# Kids and Knives



## Lisa (Jun 7, 2006)

What does everyone believe is a good age to allow a young child to carry/have his/her own knife.  My husband doesn't remember NOT having a knife.  Growing up on a farm, it is common practice.  Both my nephews have small pocket knives.  My one nephew did slice his hand open with it while they were travelling back home, he was 7 at the time.  I thought that was a bit young to give a child a knife to, but then what do I know, I grew up a city girl and I never had a knife as a young child 

So, what do you all think and what were your experiences?  How young were you and why did you start to carry?


----------



## OUMoose (Jun 7, 2006)

Think my first was a pen knife that I used for whittling in cub scouts.  Never slashed a hand open or anything, though I've seen plenty of people do it.  Not sure what age I'd advocate giving a knife as a carry item to a child, but if they're taught responsibility with it (and reflect that responsibility), I don't see the concern.


----------



## KenpoTex (Jun 7, 2006)

I received my first knife (a small 3-blade "stockman") when I was 6 or 7.  Why?  'cause everyone carried a knife and it was a "rite of passage" to be considered old enough to carry one.

As to the appropriate age, it's going to depend on the child and their level of responsibilty/maturity...there are some adults running around with weapons that shouldn't have them.


----------



## Cruentus (Jun 7, 2006)

This is an awesome thread on the subject here:

http://www.martialtalk.com/forum/showthread.php?p=538569#post538569

I kind of weigh in on my opinions there.

Much of my extended family were weapon freaks. A lot of this had to do with their environment and such. Both My grandpa and my uncle on my moms side had firearms all over their houses in different hiding places, and all over their cars (usually 1 under the seat, 1 in the glove box, and 1 in the trunk). They lived in Detroit and had each been in more then 1 shooting.

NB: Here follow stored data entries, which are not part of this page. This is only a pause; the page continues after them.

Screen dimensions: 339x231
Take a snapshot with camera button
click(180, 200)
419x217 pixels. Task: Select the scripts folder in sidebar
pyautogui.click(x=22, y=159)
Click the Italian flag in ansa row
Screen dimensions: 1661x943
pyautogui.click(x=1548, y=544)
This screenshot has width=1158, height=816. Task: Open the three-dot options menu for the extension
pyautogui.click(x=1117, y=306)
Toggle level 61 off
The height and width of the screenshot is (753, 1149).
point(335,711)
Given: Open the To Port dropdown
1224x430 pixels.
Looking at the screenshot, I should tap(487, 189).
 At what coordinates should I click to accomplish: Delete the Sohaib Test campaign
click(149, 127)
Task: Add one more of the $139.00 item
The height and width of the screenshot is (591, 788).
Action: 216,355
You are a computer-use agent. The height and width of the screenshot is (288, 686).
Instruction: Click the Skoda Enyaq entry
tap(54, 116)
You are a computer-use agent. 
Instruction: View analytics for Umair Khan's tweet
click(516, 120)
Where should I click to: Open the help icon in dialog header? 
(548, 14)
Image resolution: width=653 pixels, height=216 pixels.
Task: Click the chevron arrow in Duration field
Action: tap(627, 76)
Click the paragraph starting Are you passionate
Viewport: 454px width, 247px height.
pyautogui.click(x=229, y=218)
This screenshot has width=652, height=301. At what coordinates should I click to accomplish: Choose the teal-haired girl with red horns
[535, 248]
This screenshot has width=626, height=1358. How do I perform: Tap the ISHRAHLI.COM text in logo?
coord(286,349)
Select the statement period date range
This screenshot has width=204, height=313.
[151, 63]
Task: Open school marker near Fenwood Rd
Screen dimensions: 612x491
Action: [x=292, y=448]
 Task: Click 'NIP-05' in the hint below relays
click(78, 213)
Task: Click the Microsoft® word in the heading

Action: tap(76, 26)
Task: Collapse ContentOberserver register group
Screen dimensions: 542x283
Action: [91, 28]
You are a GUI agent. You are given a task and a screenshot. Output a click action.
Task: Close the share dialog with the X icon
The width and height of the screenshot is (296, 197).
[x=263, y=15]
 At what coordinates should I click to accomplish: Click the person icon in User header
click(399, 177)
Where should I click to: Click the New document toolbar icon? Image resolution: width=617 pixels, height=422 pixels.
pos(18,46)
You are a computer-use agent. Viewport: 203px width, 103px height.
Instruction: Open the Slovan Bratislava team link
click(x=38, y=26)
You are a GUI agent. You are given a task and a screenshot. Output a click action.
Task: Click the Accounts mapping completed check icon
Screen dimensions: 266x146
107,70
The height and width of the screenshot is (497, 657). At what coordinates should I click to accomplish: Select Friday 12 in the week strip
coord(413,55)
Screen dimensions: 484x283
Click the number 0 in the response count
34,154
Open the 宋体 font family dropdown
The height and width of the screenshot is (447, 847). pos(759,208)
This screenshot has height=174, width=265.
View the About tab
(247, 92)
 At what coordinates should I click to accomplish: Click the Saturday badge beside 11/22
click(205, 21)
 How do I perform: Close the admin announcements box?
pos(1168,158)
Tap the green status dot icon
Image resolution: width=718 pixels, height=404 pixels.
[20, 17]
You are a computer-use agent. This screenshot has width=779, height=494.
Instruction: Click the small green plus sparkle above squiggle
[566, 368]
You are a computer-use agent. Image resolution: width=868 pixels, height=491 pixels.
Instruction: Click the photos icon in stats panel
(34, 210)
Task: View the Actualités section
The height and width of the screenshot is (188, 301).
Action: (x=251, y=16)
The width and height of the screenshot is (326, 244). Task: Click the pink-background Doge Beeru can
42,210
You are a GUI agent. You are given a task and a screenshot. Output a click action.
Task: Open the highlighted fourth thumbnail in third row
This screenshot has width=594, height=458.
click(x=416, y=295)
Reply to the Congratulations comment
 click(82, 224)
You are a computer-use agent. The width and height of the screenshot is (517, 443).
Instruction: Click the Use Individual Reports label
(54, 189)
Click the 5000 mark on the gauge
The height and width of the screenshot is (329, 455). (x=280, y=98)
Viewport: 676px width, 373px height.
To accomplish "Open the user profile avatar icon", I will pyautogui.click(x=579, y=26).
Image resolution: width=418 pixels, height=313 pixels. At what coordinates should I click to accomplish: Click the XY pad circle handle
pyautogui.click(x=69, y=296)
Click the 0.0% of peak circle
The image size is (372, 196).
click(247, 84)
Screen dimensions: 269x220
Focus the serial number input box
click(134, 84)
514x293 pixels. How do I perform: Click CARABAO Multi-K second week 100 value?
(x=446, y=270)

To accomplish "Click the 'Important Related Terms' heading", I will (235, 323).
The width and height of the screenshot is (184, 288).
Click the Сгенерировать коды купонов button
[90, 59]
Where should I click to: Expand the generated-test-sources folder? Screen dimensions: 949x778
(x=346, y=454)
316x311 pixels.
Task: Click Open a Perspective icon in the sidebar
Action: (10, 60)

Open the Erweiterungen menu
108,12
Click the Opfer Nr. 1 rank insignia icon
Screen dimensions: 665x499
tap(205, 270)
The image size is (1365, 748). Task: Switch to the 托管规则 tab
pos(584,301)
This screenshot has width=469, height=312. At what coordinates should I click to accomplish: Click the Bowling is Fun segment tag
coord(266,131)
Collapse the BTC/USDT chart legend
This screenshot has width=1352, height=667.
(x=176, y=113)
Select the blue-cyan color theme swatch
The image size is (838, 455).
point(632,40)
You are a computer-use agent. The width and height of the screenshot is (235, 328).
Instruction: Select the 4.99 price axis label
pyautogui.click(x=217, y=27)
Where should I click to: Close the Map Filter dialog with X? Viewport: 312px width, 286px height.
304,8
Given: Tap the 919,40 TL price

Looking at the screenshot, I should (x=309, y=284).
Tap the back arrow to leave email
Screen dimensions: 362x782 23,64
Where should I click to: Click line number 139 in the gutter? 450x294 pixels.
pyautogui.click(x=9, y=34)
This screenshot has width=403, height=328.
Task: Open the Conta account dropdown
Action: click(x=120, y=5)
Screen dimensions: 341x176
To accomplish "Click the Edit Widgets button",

My grandma and the women of the family were sheltered from all that. So my mom was a hoplophobe (sp?) when it came to sharp things and firearms. My father had some guns that she could do nothing about, but she wouldn't even keep sharp knives in the kitchen.

Kind of silly if you ask me.

Anyways, I grew up to be completely obsessed with them. See!? SEE what happends?!?! Don't let your kids grow up like me!!!!! Save THem!!! LET them use guns and knives at a young age, otherwise, they'll grow up and be CrAzY like me... :ROFLMAO:

Seriously, though, being overprotective and afraid to let you kids use tools like knives for example is not a good thing, IMHO. I believe that it is better to show them the right way to use things like firearms and knives at a young age. Chances are they will get their hands on a knife when your not looking. Chances are great that a curious kid will seek out the guns in the house, or at a friends house where the parents don't responsibly lock them up. If you have taught them safety and proper use, there is less of a likelyhood of an accident then if you have tried to shelter them from these realities.

That's my thought on the subject, anyhow...

Paul


----------



## Dark (Jun 7, 2006)

I started off at 4 or 5 and now have a collection of over 70 knives and 24 swords.


----------



## Lisa (Jun 7, 2006)

Dark said:
			
		

> I started off at 4 or 5 and now have a collection of over 70 knives and 24 swords.



We have a new thread in the sword forum called "members and their swords"  If you have any pics, all it will take is a supporting membership and you can attach them for us all to see


----------



## monkey (Jun 8, 2006)

I started around 7.Now Calif has strick laws yet some think they are gang members & feel the knfe & dope are the thing.Some cases here the kids get guns & well you know the rest there.Too many follow what the Rap music say insted of just listening to it.Sad it use to be peacefull in Chico.Now we're #1 party nation by Playboy Mag & the mass of young kids 13-18 beleave beer & drugs are the way to be cool.


----------



## Jade Tigress (Jun 8, 2006)

We let our son get a swiss army knife when he was about 10, now at age 12 he just got a nice pocket knife. He knows safety very well. Other kids may be ok at an earlier age but you have to judge each childs level of maturity. He did get his first Daisy BB gun when he was 5.


----------



## bydand (Jun 8, 2006)

I think it all depends on the individual child.  My 8 year old has had a small pocktknife for the past 2 years and a bb gun for the past 3 years.  He uses both under supervision and does quite well with them.  My 6 year old isn't even CLOSE to getting his first knife or bb gun yet, he just hasn't shown the responsibility level yet.  I would hate to say that there is a "set" age when a child should get either.  I do know that in Cub Scouts a boy can earn what is called a "whittling Chip" while in the 3rd grade and that allows him to carry a pocketknife during outdoor activities with the Scouts.  That puts them around 9 on average and seems about right for the majority.

I myself don't remember what age I was when I was given my first real knife, but it had to be around 6 or 7.  I know that I ALWAYS had a knife on hand throughout school years as did every other boy in the schools I went to.  I did grow up in smaller schools in what many people would consider the "country" but we had almost 1200 people that lived in our town so we didn't consider ourselves hicks, why it was only a short drive to the big town that had a whopping 7000.  LOL


----------



## HKphooey (Jun 8, 2006)

I think it is OK once they realize that they dangerous and know how to properly use one.

Here was my first knife...

The CRKT Baa-Bahh


----------



## pstarr (Jun 8, 2006)

I love that photo of the infant's knife!!!!  :ultracool 

I think I had my first pocketknife when I was about twelve...then it turned into an obsession.


----------